Se cumple la segunda semana, los días pasan rápidos, como toboganes; algunos te sientes confiada, haces un buen ejercicio en clase y el profesor te felicita; otros, cuesta abajo, esa conversación ha sido un desastre, no te enteras de la mitad y tu boca se vuelve espesa, pastosa, con un nivel de inglés peor que con el que llegaste, aunque en realidad solo sea una mala percepción en un mal día.
La paciencia también se trabaja, con mentalización, fuerza, sin dejarnos llevar por el pesimismo o el cansancio, pensando que el mundo no se acaba, que habrá otro día mejor, porque te aseguro que lo habrá. Después de la tormenta siempre llega la calma y sale el sol.

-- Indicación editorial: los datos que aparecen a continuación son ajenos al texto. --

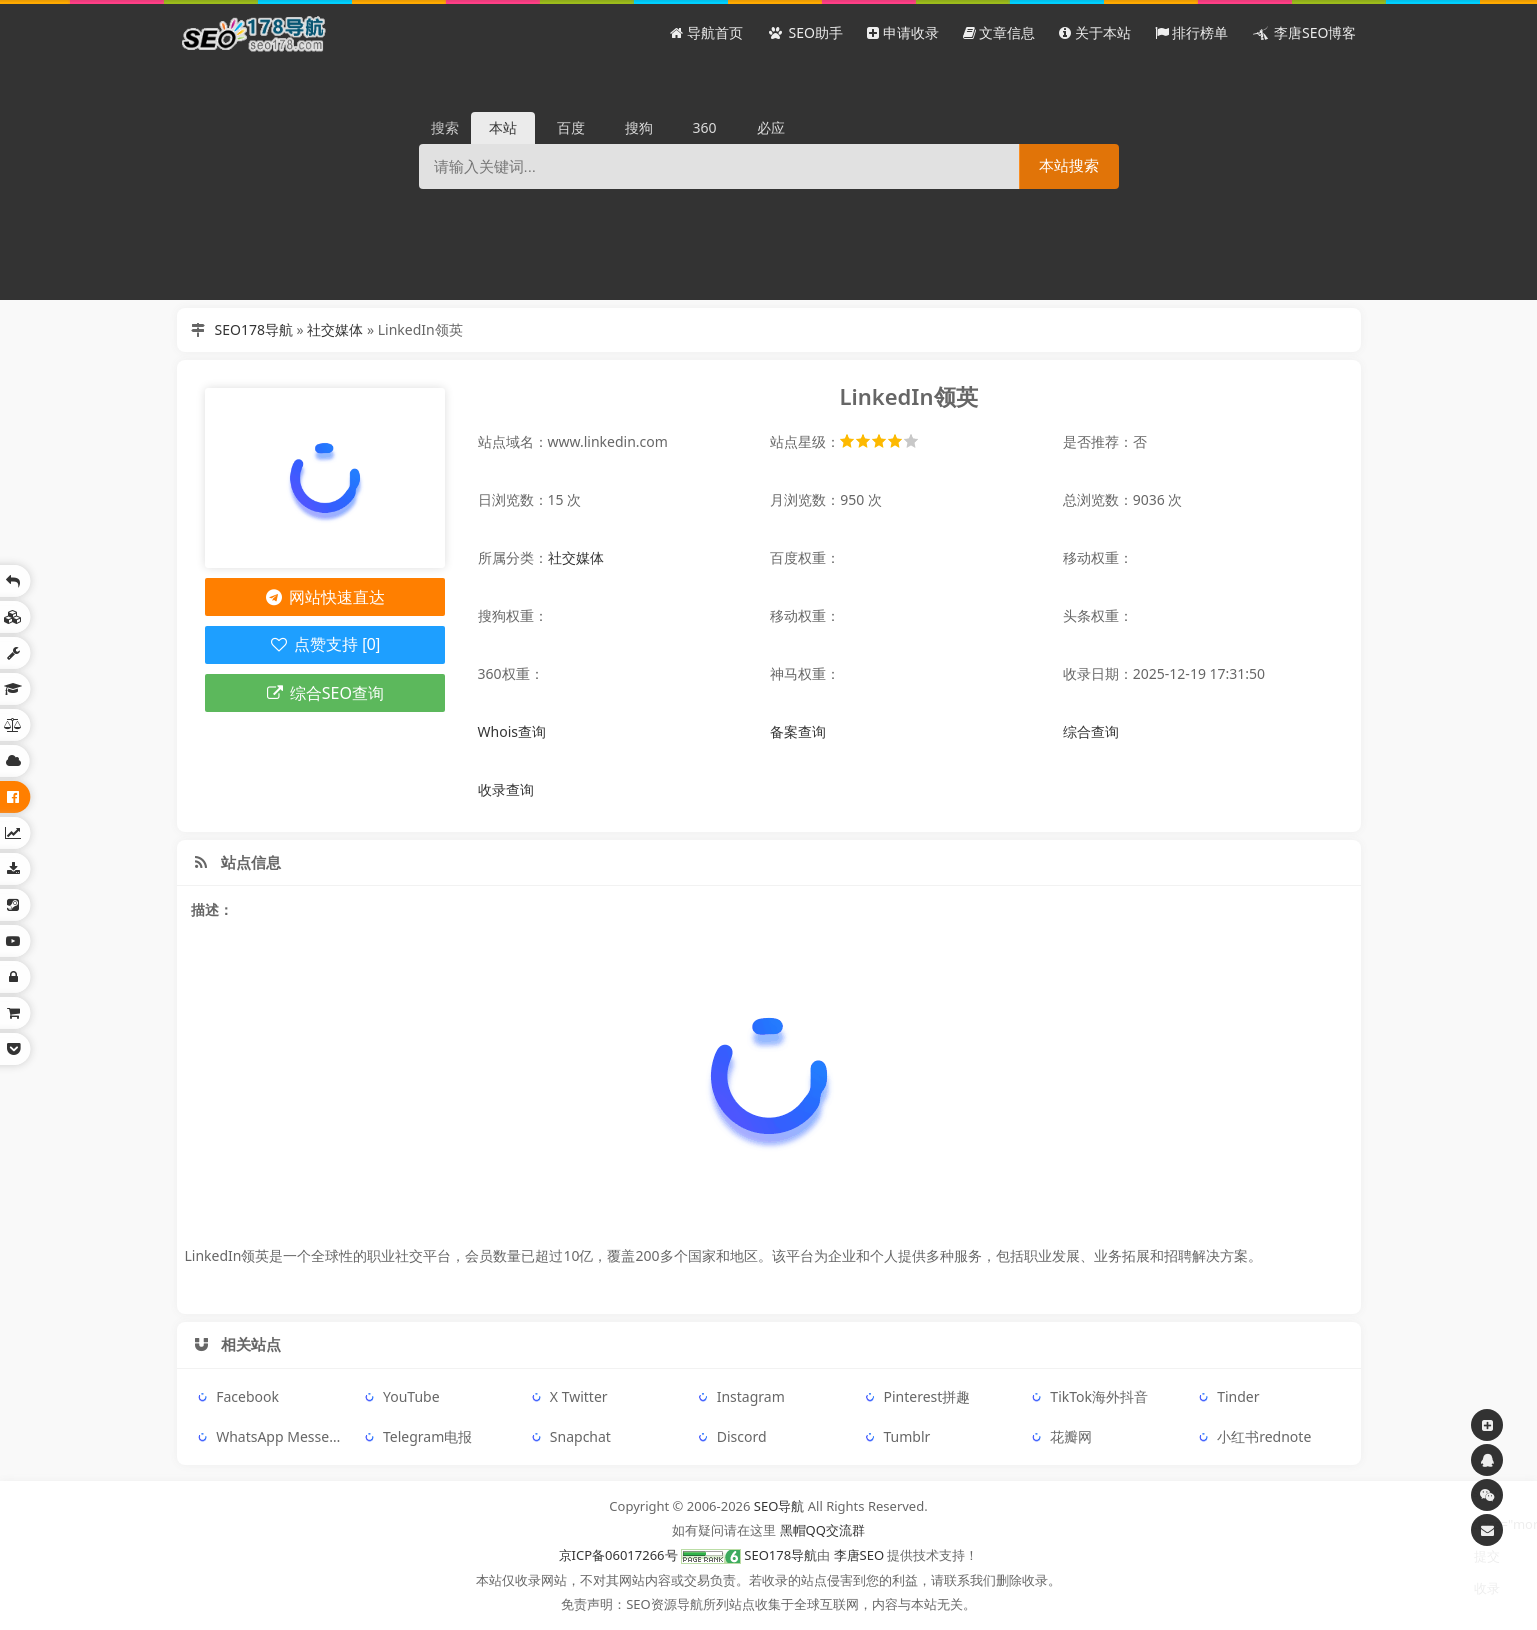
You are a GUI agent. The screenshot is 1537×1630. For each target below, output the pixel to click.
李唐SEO (859, 1555)
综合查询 (1091, 731)
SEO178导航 (254, 329)
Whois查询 (512, 731)
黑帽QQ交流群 (822, 1530)
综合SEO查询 (324, 693)
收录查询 (506, 789)
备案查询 (798, 731)
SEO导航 (779, 1506)
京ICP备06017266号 (618, 1555)
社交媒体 (335, 329)
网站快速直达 (324, 597)
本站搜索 (1069, 165)
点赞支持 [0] (324, 644)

En tan poco tiempo ya hemos tenido despedidas en clase. Los alumnos (mejor dicho, las alumnas porque somos mayoría) llegan y se van, se incorporan o terminan en función de sus necesidades, normalmente un certificado que garantice su nivel de inglés para trabajar. Cuando les digo que estoy por placer me miran con cara asombrada. ¿Qué hace aquí esta señora mayor, tan lejos de su país, sola y con tanto interés por mejorar? Siempre he sido una buena alumna, y lo sigo siendo: con mis deberes hechos, mis apuntes pasados a limpio. Supongo que este sacrificio tendrá su recompensa.
Y vuelvo a preguntarme: ¿para qué me he aventurado? Sigo sin saberlo, fue como una llamada de mi alma, una idea que se metió en mi cabeza, sin un porqué, y que me empeñé en llevarla a cabo. Creo que mi destino me arrastraba.